Its not enough that R.I.P.D. is bad, its also derivatively bad while also being mind-numbingly boring. Whatever wit or smarts or silliness the Dark Horse graphic novel of the same name by Peter Lenkov possesses, it is not found in this screen adaptation that is neither fun nor funny.
In a messy pastiche of GHOSTBUSTERS, MEN IN BLACK and even a dash of DIE HARD, Ryan Reynolds plays Nick, a recently departed Boston cop who was dirty, but with his heart in the right place. And he has a unique skill set. Hence, instead of facing judgment for the gold he and partner Hayes (Kevin Bacon) appropriated during a drug bust, Nick is recruited by the Rest In Peace Division, partnered with Roy (Jeff Bridges), a Wild Bill Hickock knock off, and tasked with returning Deados to the afterlife. Deados being souls that managed to slip away before judgment and are currently rotting away here on Earth in human form, but playing havoc with the electricity and foliage.
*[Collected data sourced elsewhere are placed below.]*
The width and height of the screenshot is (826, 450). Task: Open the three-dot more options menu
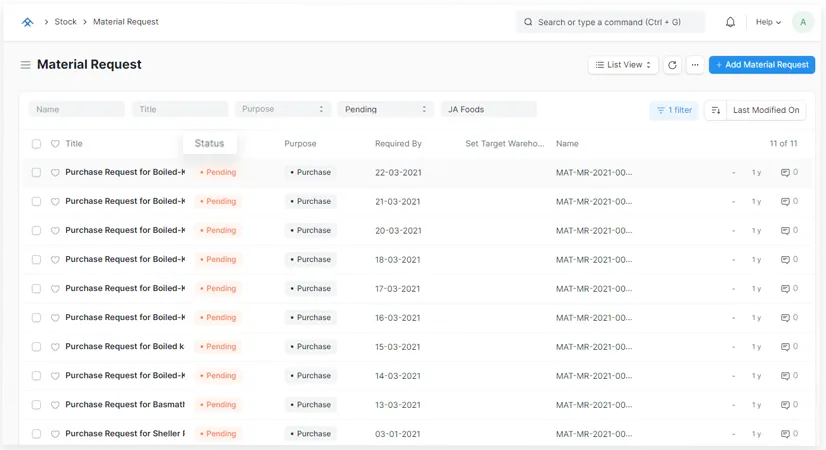pos(695,65)
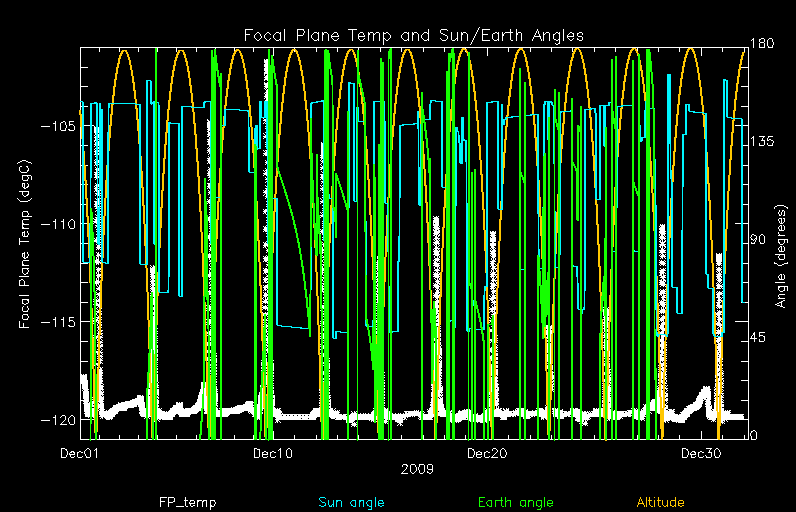Screen dimensions: 796x512
Task: Select the 45 degree tick label
Action: 761,338
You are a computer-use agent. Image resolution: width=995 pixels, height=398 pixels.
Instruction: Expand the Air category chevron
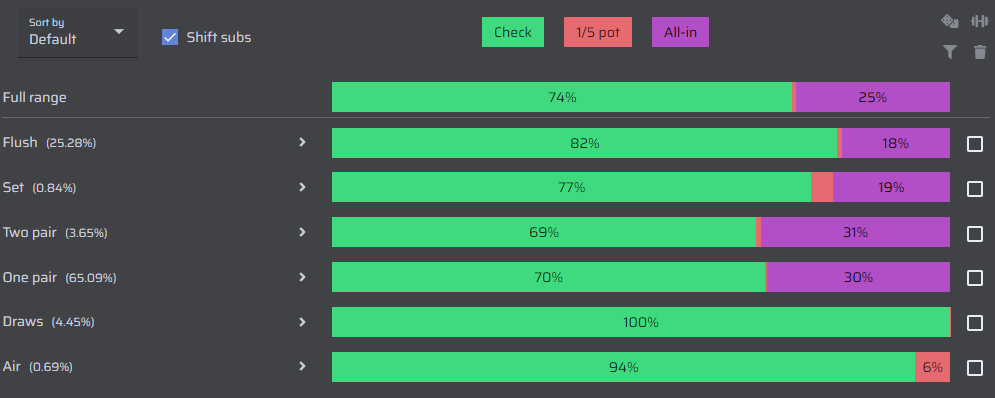pyautogui.click(x=303, y=366)
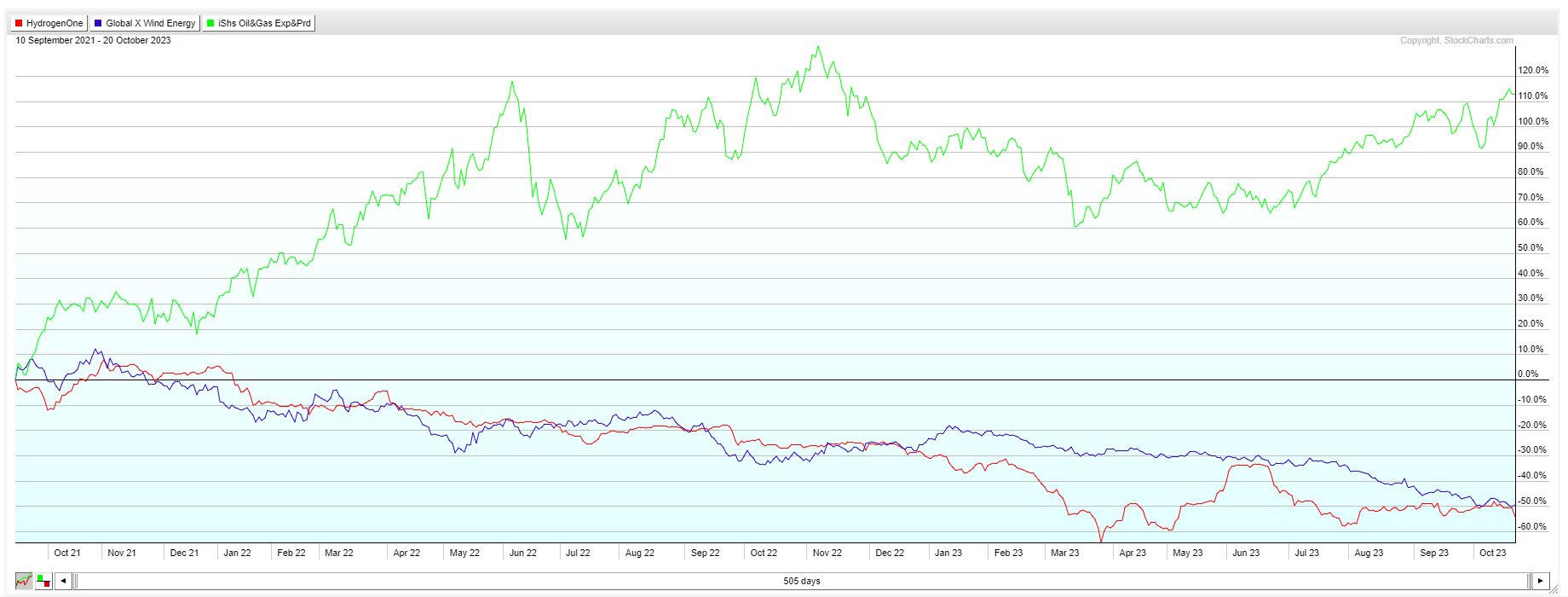Click the red HydrogenOne color square
Viewport: 1568px width, 597px height.
click(x=19, y=23)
If there is no humor, there is also little in the way of imagination, with stunningly dull special effects, and a suitably dirge-like pace. The liveliest thing in the film is Bridges attempts to snare a Deado into revealing himself by eating Indian food with bad table manners. Whats interesting is that even when not trying to talk through a mouthful of curry, Bridges is all but unintelligible behind his thick cowboy-esque accent that muffles most of the distinctions between vowels and consonants as the actor overacts, perhaps in compensation for his inability to communicate verbally. Reynolds, on the other hand, eschews any snarkiness or irony that might perk up the proceedings, and instead he sticks strictly to the existential angst his character faces, punished for stealing in order to give his beloved wife, Julia (Stephanie Szotak), a better life, and being unable to repair the damage to his reputation done by Hayes. The schtick of Nick and Roy appearing as an old Chinese man and a blonde bombshell respectively to everyone not R.I.P.D. wears thin after the first incident, while the film itself slowly devolves into incoherence and a peculiar musical interlude before a climactic finale that is a cheesy and predictable as the police raid that begins the film. Even Bacons usual intensity is flattened to a lackluster disinterest.
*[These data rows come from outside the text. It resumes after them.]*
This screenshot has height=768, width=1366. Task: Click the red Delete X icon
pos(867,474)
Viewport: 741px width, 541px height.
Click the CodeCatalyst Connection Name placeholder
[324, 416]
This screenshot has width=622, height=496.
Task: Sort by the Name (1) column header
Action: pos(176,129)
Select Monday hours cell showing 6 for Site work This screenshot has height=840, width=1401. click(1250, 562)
There is also little in the way of chemistry of any kind going on. Certainly the ersatz banter between Nick and Roy never takes off, and neither does the repartee between Roy and the squad supervisor, Proctor (Mary-Louise Parker) as old flames whose sparks havent not quite burned out, though Parker does have the snarkiness and irony that Reynolds wasnt using.
R.I.P.D. is one long yawn and a waste of excellent source material thats been subverted into formulaic dullness.